Data shown
____

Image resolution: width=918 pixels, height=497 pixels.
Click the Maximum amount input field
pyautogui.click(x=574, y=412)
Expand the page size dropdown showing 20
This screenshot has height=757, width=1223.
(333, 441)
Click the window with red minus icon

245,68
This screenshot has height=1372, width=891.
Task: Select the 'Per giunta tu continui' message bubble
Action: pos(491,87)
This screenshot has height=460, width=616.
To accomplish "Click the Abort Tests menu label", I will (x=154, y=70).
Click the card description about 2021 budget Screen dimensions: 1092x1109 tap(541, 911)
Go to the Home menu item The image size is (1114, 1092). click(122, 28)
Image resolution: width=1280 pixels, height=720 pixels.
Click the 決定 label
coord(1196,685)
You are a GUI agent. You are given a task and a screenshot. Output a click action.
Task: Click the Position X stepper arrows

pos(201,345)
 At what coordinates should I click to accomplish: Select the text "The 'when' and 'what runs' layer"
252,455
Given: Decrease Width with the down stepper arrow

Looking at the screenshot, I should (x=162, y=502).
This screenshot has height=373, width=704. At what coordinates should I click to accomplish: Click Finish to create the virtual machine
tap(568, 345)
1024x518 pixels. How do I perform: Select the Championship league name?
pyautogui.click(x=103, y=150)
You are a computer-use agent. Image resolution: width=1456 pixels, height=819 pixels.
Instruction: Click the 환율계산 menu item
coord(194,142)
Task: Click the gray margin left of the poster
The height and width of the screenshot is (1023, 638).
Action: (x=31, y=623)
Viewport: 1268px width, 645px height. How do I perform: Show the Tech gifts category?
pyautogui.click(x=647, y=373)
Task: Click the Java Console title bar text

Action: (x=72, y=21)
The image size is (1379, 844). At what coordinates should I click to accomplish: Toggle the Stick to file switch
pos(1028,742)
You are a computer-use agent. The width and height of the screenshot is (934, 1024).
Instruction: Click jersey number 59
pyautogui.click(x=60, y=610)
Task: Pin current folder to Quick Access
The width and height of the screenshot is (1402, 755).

____

Prompt
From the line that holds "Instruction: Click jersey number 59" to the last line of the records above, print each line exactly. Add nothing else.

Answer box
Instruction: Click jersey number 59
pyautogui.click(x=60, y=610)
Task: Pin current folder to Quick Access
The width and height of the screenshot is (1402, 755).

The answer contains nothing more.